Metallurgical coal policy: A missed opportunity

On June 16, Minister Wilkinson announced his intention to designate all new metallurgical coal mine projects in southwest Alberta for a federal impact assessment, recognizing concern about the impacts of selenium pollution on fish and fish habitat. The minister, however, declined a critical request for a regional assessment of the impacts of metallurgical coal mining exploration and development.

Whereas impact assessments are carried out to assess the consequences of individual projects, regional assessments provide more comprehensive analyses that in turn inform future impact assessment decisions.

The Niitsítapi Water Protectors — supported by the Blood Tribe/Kainai and Siksika First Nations and environmental groups in the region — requested a regional assessment because they are concerned about how the scale and pace of metallurgical coal mining activities affect their constitutionally-protected Aboriginal and Treaty rights.

A regional assessment would have looked at the cumulative impacts of metallurgical coal mining on Aboriginal and Treaty rights, species at risk, and the climate. By not ordering a regional assessment, Minister Wilkinson missed an important opportunity.

Canada’s new metallurgical coal policy is a step forward. But the feds missed an important opportunity to look at the cumulative impacts of mining on Aboriginal and Treaty rights, species at risk, and the climate.

It’s a signal the federal government is not considering the cumulative impacts of mining, transporting and burning metallurgic coal with respect to Canada’s commitment to “power past coal” and curb climate change — a position that is curiously inconsistent with the government’s thermal coal policy.

Make these coal policies law

While the minister’s new coal policies are a step in the right direction, they are not legally-binding.

That is why Ecojustice and our clients urge the federal government to update the project list regulation under the Impact Assessment Act.
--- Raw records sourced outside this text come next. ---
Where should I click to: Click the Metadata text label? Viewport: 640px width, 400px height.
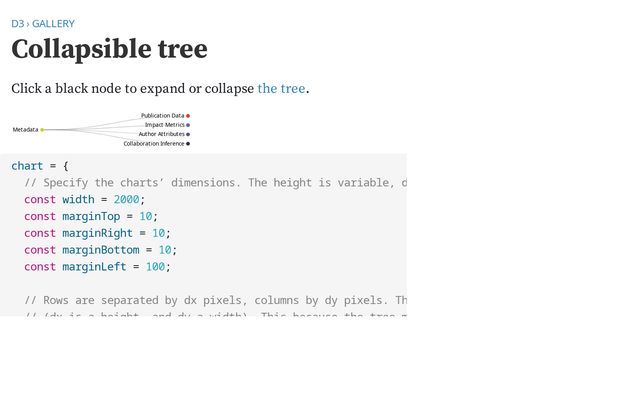click(x=25, y=130)
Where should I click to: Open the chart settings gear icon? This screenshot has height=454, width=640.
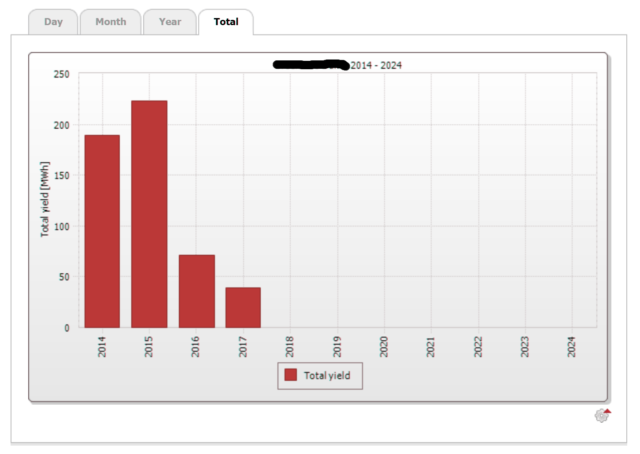pyautogui.click(x=602, y=416)
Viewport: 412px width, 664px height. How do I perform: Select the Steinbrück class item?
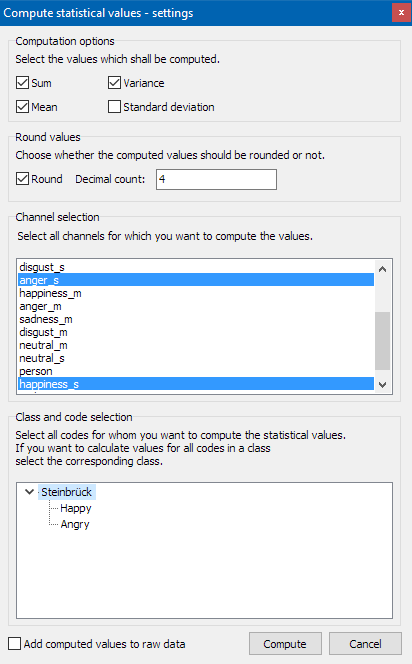(x=66, y=492)
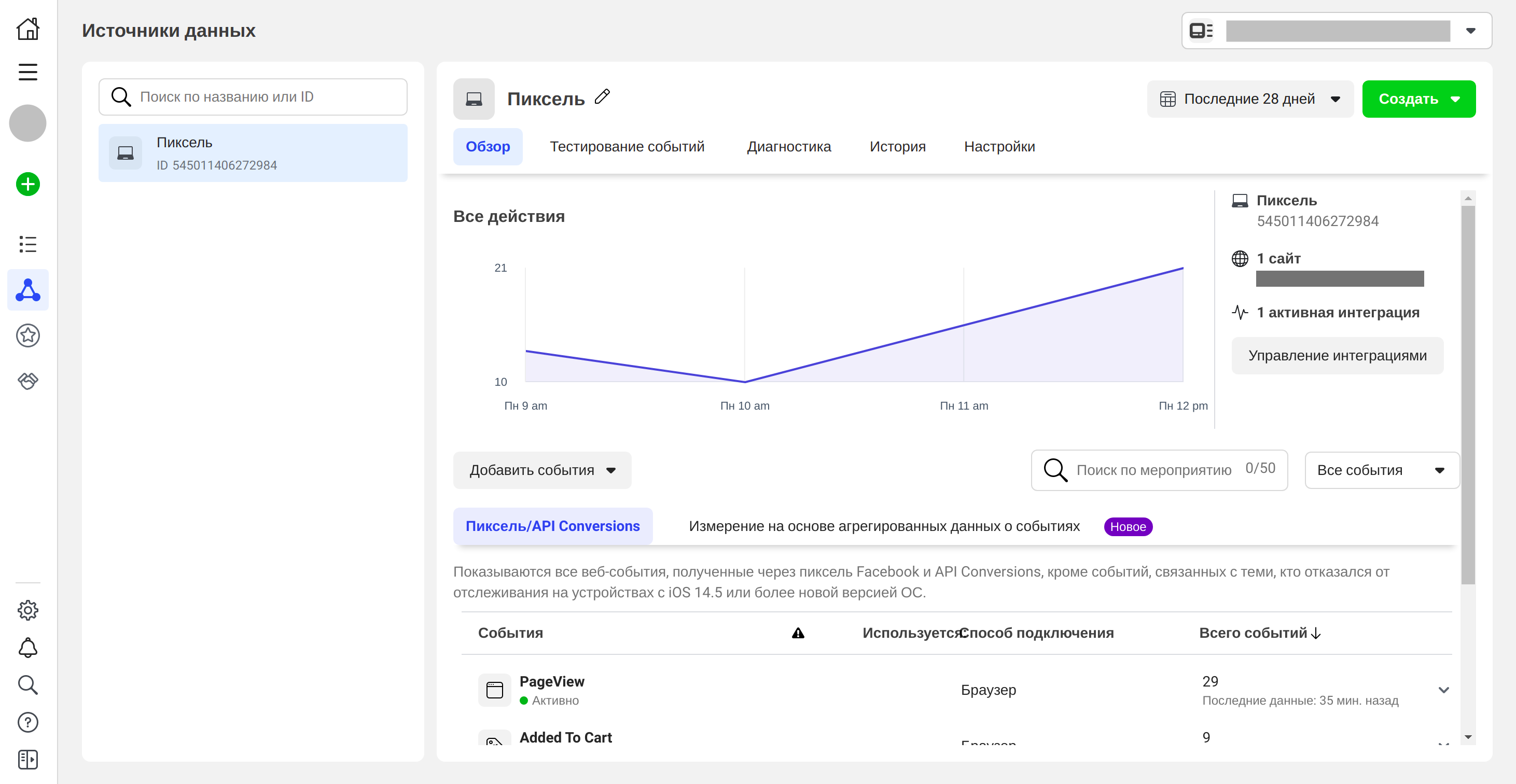Click the help question mark icon
The height and width of the screenshot is (784, 1516).
coord(27,722)
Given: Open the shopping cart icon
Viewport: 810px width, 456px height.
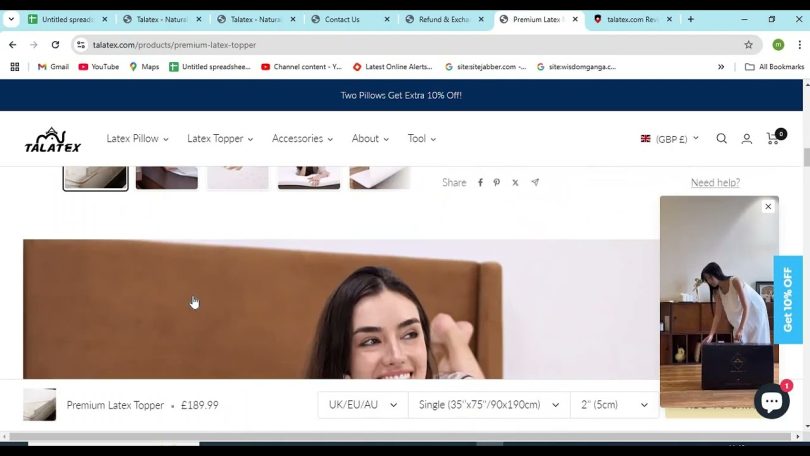Looking at the screenshot, I should click(x=773, y=138).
This would require all new or expanded thermal and metallurgic coal mines to automatically undergo federal impact assessment rather than leave that decision in the hands of the sitting minister. The law and its regulations would stay in effect unless they were amended or repealed.

Thousands of Canadians joined Ecojustice and our clients in calling for an impact assessment of the Vista coal mine, and there has been a groundswell of opposition in Alberta to the expansion of metallurgical coal mining in the Rockies’ eastern slopes. This is a testament to the desire for proper environmental oversight of thermal and metallurgical coal mining at both a provincial and federal level.

Updating the project list would provide clarity and certainty to proponents about what to expect during the regulatory process and help mitigate legal challenges, such as the judicial review brought by Coalspur. Coalspur is taking the federal government to court over the minister’s decision to designate the Vista coal mine for impact assessment.

By formalizing these newly announced policies in law, under the Impact Assessment Act’s project list regulation, the government can further demonstrate leadership in addressing the intersecting climate, biodiversity, pollution and Indigenous rights crises.

Thousands of Canadians fought hard to improve and secure the passage of the Impact Assessment Act. Now the federal government must use this legislative tool to its full potential and stop coal companies from carving up mountains, polluting the air and water, and making the climate emergency even worse by mining, burning, and exporting coal overseas.